Love hurts, per la regia di Gianluigi Perrone, mostra dei pugili e una donna, disposti in circolo. Gli atleti, dotati di guantoni e maglietta gialla, scaldano i muscoli e scaricano rabbia e tensione, colpendo dei sacchi da boxe e guardandosi torvi negli occhi. Un arbitro, sullo sfondo, osserva silenzioso. É tutto pronto per la grande sfida. É un lampo e gli uomini franano a terra, magicamente, come birilli. A trionfare é la donna che alza le braccia al cielo, in segno di vittoria. Un corto dove prevale il giallo, ricco di primissimi piani e di un paio di riprese dall’alto. I dialoghi sono scarni, ma la tensione si taglia a fette.

L’intervista al regista

Sei un regista e un critico cinematografico. Perché un corto con AI?

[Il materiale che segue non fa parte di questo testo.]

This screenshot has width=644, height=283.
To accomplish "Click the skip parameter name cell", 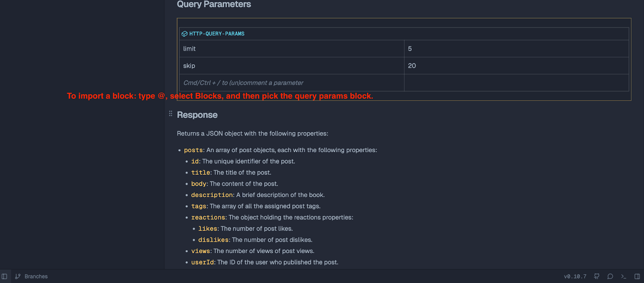I will click(x=291, y=66).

Molto banalmente, mi é stato commissionato. Sono nell’industria dell’audiovisivo da vent’anni e in Cina da dieci. Ho appena finito un lungometraggio intitolato Spillover ma, a cavallo della post-produzione, ho lavorato con una compagnia cinese per dirigere un videogioco per cellulare, Figure Fantasy. L’executive di questa compagnia era al corrente della mia compagnia di realtà virtuale (www.polyhedronvrstudio.com) e mi ha chiesto se fossi in grado di realizzare un piccolo corto tutto in AI perché conosceva una casa di produzione che era interessata. Con Polyhedron avevamo iniziato a lavorare con l’intelligenza artificiale su un  modello di linguaggio connesso al visore VR già nel 2018, e esplorare anche questo linguaggio mi incuriosiva.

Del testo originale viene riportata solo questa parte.